Copy out the final stretch of the listing: the line that contains "Select the paint brush tool in playlist" and all lines after it, exactly as they appear.
───
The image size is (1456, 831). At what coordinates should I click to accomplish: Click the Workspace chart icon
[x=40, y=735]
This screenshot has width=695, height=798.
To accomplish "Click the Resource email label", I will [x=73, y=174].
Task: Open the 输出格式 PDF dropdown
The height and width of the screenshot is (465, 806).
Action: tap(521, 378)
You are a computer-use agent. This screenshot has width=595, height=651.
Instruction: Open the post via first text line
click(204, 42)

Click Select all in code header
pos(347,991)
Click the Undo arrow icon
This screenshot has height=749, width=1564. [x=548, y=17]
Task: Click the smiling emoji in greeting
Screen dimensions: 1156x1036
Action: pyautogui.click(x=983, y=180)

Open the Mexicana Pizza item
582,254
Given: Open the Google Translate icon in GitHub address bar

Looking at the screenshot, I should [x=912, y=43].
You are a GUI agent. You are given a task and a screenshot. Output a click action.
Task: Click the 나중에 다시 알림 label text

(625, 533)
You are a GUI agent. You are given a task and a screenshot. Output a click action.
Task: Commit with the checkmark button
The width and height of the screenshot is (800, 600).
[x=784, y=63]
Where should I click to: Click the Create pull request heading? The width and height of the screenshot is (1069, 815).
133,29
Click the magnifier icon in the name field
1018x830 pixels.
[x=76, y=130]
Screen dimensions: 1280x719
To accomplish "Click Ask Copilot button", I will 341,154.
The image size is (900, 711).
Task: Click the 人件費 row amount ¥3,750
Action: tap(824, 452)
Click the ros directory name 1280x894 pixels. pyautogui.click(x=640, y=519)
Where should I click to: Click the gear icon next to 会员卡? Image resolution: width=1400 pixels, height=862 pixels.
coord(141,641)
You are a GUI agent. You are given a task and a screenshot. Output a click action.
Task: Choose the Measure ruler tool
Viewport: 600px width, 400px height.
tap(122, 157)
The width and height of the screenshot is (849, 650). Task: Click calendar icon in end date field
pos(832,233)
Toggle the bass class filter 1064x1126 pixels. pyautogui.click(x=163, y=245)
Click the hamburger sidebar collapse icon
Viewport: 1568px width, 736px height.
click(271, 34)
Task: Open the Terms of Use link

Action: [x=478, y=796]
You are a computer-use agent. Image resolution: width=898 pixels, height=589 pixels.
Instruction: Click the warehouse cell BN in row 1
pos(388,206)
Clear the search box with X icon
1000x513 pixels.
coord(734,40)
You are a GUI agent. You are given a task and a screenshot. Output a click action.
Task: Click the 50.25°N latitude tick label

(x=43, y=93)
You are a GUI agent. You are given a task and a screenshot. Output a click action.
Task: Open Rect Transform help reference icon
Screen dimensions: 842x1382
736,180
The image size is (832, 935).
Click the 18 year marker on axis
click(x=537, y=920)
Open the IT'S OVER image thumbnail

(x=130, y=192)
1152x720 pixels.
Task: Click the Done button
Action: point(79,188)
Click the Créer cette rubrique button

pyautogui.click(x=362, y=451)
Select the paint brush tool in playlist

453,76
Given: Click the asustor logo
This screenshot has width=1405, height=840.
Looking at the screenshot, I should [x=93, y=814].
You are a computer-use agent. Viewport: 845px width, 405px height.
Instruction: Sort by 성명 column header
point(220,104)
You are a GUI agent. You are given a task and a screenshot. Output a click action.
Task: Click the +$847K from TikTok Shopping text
───
**Answer section**
Select the paint brush tool in playlist

453,76
Given: Click the asustor logo
This screenshot has width=1405, height=840.
Looking at the screenshot, I should [x=93, y=814].
You are a computer-use agent. Viewport: 845px width, 405px height.
Instruction: Sort by 성명 column header
point(220,104)
You are a GUI agent. You are given a task and a screenshot. Output a click action.
Task: Click the +$847K from TikTok Shopping text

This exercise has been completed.